Preparing KMP remuneration disclosures for the annual report is one of the most detail-heavy parts of listed company reporting.

It brings together payroll data, board approvals, executive contracts, incentive outcomes, equity grants, share-based payment expenses, director fees, termination arrangements, related party information, remuneration consultant disclosures and the board’s explanation of pay-for-performance.

The challenge is not only producing the numbers.

The real challenge is producing disclosures that are accurate, complete, consistent, understandable and defensible.

For an ASX-listed company, the remuneration report is not just a compliance section. It is one of the clearest windows into how the board governs executive pay, board fees and performance outcomes. Investors, proxy advisers, employees, auditors and regulators may all read it closely.

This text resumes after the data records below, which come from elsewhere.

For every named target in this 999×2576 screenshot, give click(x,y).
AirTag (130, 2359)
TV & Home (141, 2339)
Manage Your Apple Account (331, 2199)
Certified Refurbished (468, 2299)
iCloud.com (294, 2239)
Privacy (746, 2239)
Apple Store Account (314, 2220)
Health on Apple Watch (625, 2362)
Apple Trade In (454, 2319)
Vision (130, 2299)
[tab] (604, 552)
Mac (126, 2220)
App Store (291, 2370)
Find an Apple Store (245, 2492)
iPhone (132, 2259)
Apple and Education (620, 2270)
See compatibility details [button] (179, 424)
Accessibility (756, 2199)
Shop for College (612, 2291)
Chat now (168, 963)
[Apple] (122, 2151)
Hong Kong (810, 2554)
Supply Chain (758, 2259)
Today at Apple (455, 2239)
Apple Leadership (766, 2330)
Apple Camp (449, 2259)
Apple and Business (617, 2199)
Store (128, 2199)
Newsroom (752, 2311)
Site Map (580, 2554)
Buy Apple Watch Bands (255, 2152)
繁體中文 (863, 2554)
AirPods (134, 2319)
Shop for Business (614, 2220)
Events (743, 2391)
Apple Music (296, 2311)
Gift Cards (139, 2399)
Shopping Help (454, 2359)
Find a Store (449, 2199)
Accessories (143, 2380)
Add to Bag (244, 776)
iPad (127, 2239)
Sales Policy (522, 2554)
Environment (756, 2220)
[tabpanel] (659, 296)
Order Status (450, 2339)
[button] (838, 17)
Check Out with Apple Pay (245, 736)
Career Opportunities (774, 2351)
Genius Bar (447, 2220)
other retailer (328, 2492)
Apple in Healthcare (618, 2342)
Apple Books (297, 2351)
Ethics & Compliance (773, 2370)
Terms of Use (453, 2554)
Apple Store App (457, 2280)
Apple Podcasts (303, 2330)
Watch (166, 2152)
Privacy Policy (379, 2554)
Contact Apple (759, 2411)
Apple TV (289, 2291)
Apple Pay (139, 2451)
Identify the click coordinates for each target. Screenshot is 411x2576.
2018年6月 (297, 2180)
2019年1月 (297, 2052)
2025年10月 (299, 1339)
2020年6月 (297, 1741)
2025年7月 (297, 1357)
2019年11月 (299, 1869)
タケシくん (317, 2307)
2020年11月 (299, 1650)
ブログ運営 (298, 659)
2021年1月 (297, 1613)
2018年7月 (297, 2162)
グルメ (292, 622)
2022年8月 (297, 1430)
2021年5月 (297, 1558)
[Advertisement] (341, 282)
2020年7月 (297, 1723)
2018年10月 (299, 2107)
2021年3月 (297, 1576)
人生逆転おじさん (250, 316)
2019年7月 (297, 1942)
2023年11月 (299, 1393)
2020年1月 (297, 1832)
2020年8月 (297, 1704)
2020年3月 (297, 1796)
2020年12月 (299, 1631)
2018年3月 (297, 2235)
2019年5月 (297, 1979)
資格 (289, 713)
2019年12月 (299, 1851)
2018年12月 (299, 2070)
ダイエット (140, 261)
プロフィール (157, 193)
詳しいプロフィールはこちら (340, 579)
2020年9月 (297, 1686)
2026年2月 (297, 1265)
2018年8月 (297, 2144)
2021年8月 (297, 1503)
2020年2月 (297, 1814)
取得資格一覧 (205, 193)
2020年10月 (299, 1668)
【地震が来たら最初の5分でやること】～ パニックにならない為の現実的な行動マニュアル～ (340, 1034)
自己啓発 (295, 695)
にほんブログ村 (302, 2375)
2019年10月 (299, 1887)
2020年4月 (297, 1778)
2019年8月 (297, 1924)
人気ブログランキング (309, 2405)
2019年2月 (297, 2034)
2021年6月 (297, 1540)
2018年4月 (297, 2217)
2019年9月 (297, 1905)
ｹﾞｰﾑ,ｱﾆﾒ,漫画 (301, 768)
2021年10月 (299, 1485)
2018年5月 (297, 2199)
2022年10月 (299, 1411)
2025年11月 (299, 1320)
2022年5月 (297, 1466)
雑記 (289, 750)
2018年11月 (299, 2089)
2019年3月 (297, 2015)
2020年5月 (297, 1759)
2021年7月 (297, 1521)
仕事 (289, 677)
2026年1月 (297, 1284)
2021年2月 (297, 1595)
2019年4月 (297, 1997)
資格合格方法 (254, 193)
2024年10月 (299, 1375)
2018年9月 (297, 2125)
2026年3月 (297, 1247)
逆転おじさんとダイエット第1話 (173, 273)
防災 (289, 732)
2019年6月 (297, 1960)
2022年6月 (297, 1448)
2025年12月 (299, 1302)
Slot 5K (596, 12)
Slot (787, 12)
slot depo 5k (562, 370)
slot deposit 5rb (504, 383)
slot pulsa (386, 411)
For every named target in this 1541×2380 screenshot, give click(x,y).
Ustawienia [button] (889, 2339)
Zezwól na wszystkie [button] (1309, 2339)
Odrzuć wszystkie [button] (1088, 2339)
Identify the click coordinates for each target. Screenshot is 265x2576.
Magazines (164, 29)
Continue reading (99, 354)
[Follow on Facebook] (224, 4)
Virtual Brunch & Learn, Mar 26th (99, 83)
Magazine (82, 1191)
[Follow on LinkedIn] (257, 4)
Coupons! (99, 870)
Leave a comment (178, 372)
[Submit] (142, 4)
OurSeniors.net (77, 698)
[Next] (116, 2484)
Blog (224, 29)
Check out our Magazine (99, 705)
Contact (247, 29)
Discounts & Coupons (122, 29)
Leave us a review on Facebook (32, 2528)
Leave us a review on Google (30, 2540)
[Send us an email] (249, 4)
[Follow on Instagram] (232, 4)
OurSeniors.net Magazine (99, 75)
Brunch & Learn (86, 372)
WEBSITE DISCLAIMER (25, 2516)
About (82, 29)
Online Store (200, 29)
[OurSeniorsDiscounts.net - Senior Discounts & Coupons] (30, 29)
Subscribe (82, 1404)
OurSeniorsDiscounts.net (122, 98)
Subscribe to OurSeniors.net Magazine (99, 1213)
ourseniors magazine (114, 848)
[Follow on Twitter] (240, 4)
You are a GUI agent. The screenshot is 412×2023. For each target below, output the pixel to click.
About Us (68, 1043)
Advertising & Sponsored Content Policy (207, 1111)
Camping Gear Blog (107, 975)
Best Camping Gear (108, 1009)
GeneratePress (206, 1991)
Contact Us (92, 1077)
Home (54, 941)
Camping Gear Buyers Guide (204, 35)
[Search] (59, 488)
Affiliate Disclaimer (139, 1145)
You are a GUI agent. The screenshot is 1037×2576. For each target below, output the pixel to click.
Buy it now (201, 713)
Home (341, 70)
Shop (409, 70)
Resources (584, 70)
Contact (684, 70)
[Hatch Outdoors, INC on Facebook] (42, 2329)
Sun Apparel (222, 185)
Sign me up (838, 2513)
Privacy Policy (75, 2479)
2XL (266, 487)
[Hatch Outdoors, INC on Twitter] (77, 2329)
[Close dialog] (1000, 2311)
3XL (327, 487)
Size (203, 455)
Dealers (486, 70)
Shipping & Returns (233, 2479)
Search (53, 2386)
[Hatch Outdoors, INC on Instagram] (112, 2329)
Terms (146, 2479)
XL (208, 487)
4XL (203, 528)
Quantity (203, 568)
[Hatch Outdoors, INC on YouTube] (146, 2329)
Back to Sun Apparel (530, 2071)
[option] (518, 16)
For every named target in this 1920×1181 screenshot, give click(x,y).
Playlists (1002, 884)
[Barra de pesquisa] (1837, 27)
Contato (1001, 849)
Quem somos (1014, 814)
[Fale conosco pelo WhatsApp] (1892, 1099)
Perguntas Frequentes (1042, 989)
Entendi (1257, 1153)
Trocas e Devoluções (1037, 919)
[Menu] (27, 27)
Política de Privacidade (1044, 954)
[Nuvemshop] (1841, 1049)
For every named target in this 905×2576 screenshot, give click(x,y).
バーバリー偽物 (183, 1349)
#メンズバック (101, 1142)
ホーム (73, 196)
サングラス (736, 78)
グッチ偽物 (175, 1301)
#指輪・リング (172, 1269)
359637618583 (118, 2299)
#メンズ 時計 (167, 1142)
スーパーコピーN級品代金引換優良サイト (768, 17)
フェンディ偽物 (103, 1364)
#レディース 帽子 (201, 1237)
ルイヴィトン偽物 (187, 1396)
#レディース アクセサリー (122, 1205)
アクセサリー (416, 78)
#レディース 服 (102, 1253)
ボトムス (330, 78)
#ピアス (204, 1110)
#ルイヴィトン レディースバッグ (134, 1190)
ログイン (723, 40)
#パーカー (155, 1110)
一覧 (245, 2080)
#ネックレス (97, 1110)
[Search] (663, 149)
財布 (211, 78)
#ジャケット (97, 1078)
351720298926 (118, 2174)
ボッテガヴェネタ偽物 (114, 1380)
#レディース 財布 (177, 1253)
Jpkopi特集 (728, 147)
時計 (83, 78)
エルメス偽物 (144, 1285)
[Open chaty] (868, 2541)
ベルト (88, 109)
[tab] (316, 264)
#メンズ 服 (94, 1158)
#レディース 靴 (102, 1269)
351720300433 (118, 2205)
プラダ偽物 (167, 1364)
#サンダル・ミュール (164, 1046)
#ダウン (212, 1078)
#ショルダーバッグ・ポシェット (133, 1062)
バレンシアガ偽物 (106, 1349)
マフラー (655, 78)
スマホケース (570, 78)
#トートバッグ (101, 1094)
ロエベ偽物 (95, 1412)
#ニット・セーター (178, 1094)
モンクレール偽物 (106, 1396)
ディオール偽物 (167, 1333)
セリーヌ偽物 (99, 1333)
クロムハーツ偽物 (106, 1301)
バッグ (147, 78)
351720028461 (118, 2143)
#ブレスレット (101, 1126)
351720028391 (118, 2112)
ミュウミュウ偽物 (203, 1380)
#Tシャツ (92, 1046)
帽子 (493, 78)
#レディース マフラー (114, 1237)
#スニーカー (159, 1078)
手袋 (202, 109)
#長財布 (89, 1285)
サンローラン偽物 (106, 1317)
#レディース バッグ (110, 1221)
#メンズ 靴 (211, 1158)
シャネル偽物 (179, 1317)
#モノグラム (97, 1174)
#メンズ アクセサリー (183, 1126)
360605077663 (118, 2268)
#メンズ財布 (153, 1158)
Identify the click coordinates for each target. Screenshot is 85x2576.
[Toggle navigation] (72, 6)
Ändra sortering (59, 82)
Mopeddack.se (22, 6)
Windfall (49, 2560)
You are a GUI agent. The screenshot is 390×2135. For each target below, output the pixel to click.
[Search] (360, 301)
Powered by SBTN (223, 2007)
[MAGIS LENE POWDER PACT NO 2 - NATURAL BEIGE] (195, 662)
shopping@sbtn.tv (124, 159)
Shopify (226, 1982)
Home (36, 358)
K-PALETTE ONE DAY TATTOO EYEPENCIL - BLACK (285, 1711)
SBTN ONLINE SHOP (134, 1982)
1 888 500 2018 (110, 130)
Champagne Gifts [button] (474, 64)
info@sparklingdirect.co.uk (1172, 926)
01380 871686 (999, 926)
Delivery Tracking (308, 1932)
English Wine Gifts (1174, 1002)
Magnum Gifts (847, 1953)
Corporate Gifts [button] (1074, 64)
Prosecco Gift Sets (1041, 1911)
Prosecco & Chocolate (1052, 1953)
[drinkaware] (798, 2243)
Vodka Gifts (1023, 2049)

The practical objective is simple:

Turn KMP remuneration records into a clear annual report disclosure that explains who was paid, what they were paid, why they were paid, and how the outcome aligns with company performance.

1. Start early, not when the annual report is due

KMP remuneration disclosure should not start after year end. By then, the team is already under pressure from audit timelines, board reviews, financial statement sign-off and annual report production deadlines.

The best approach is to start preparing during the reporting year.

At least three months before year end, create a remuneration report preparation plan covering:

  • KMP list and service periods;
  • payroll data requirements;
  • board fee records;
  • STI and LTI outcomes;
  • equity grants, vesting and lapses;
  • share-based payment expense;
  • executive contract terms;
  • termination arrangements;
  • related party information;
  • remuneration consultant disclosures;
  • board and committee approvals;
  • annual report drafting responsibilities;
  • audit review timing; and
  • board and Remuneration Committee review dates.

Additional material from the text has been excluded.